┏━━
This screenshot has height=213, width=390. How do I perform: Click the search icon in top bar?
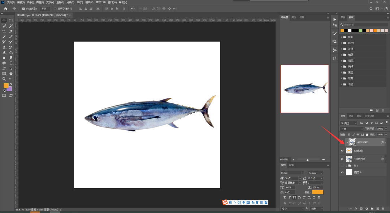point(371,8)
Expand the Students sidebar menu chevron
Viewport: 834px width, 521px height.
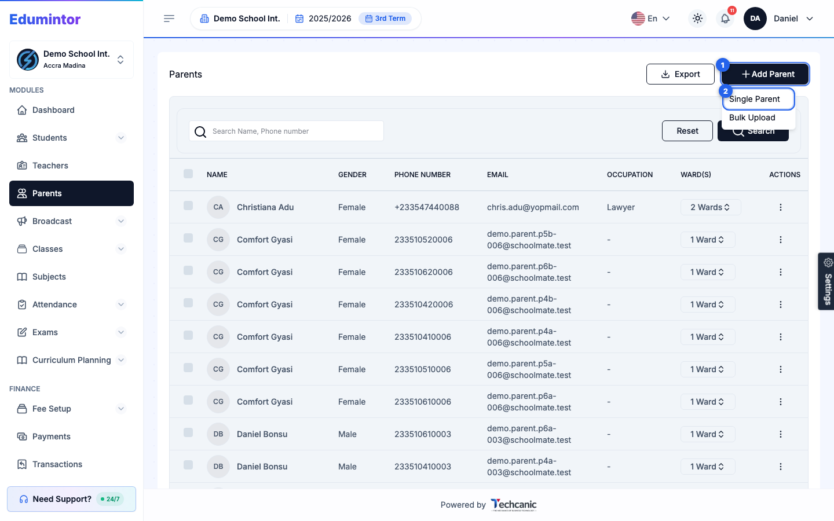tap(121, 138)
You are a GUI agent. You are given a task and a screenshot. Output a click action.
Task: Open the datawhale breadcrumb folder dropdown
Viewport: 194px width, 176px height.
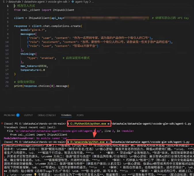[14, 1]
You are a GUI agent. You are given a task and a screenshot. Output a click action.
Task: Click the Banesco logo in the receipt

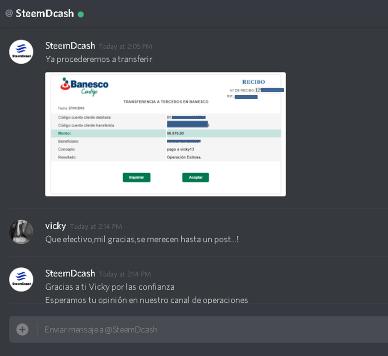coord(84,86)
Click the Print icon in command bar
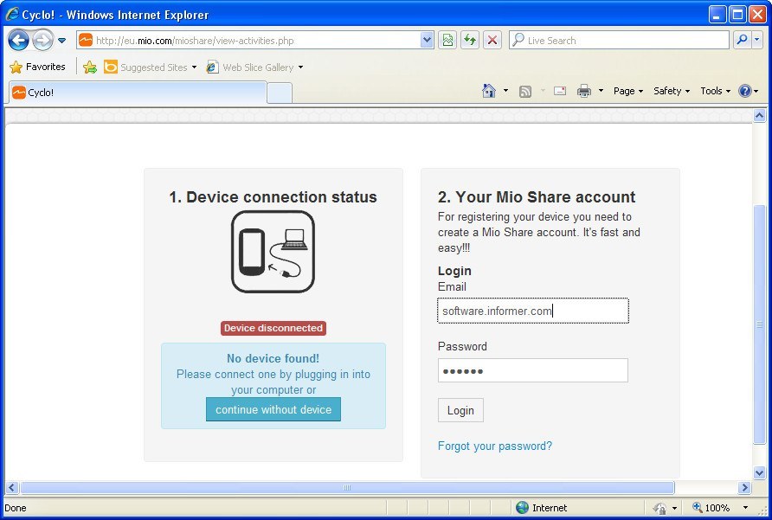The height and width of the screenshot is (520, 772). click(x=584, y=91)
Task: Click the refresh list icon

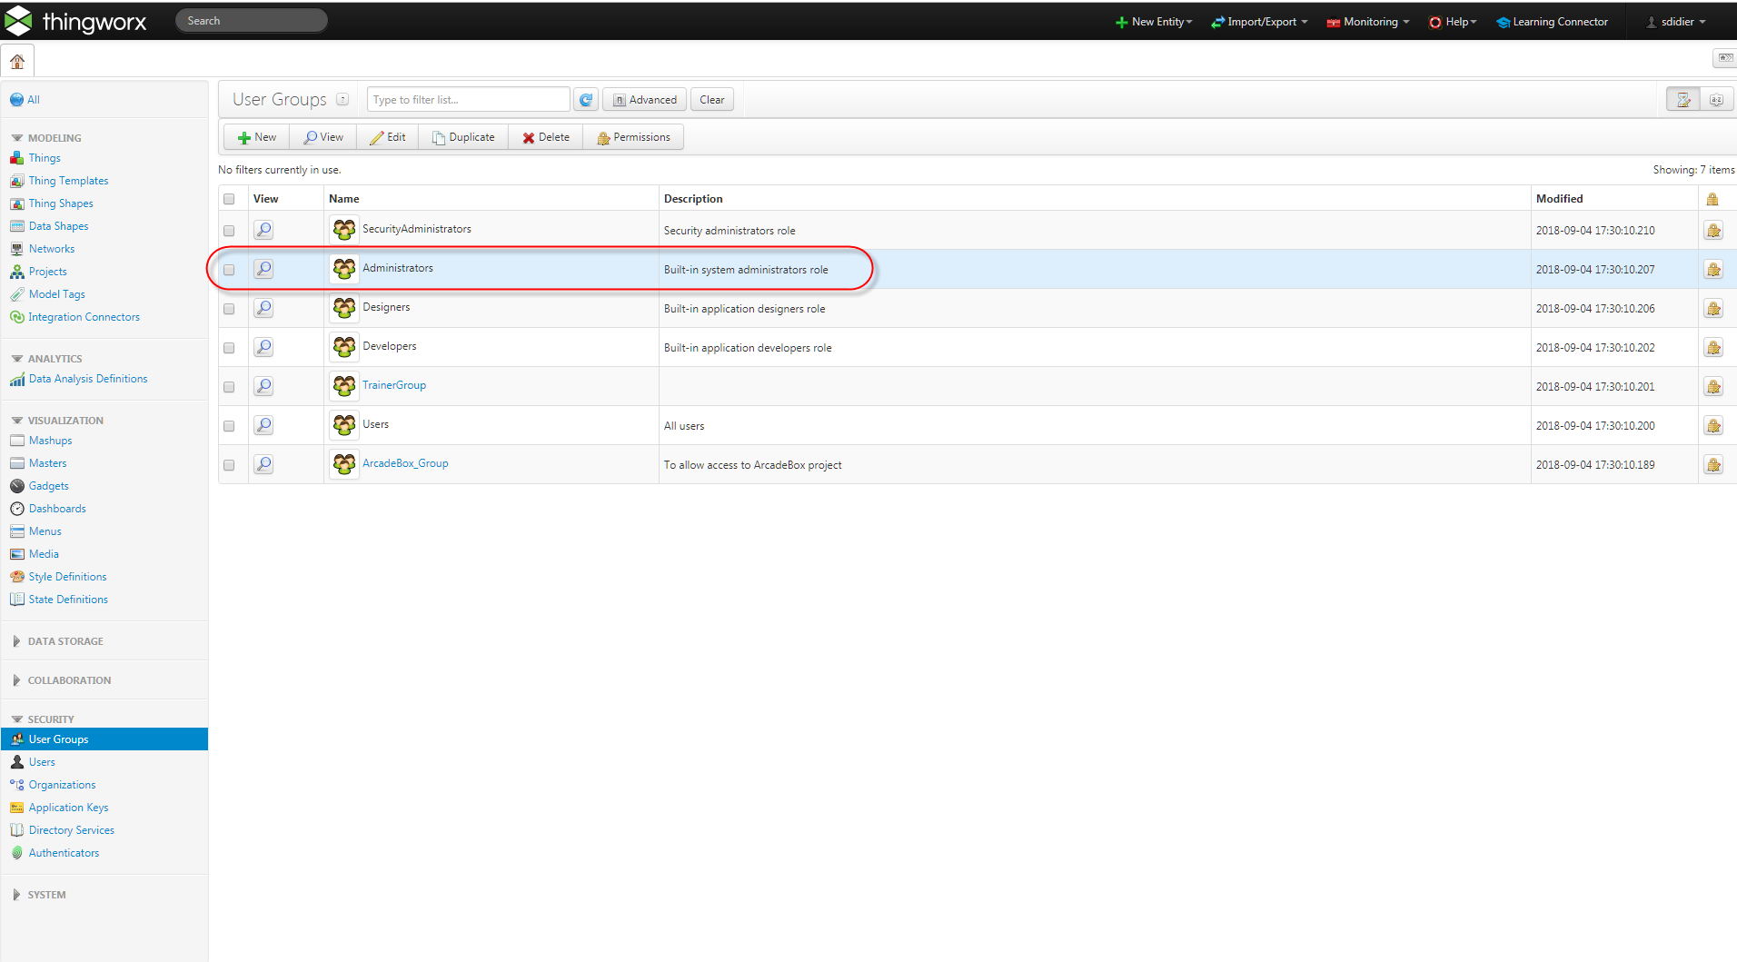Action: (x=586, y=100)
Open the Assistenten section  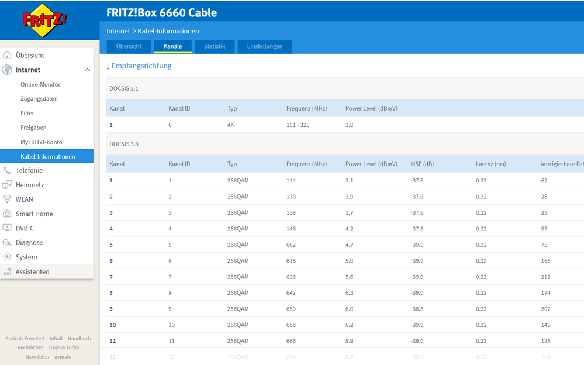click(x=32, y=272)
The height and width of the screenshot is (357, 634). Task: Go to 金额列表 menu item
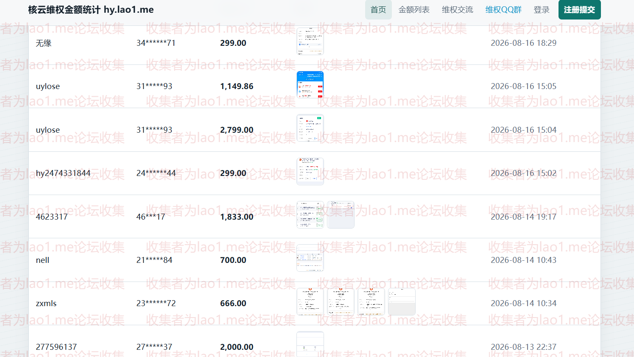tap(414, 10)
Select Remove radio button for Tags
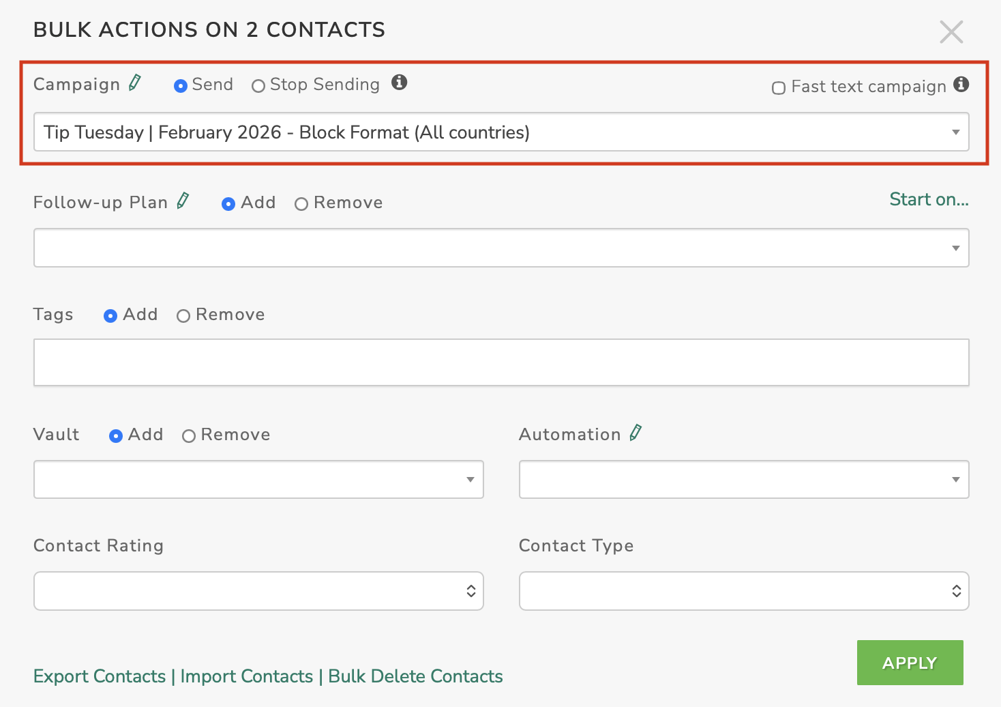Screen dimensions: 1001x707 coord(183,316)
┗━━
__Work required__
Up to and including the last line of the listing, starting at the line with "The height and width of the screenshot is (357, 634).", extract every line exactly and leave out the pictures.

__Exercise solution__
The height and width of the screenshot is (357, 634). Task: Go to 金额列表 menu item
tap(414, 10)
Select Remove radio button for Tags
Screen dimensions: 1001x707 coord(183,316)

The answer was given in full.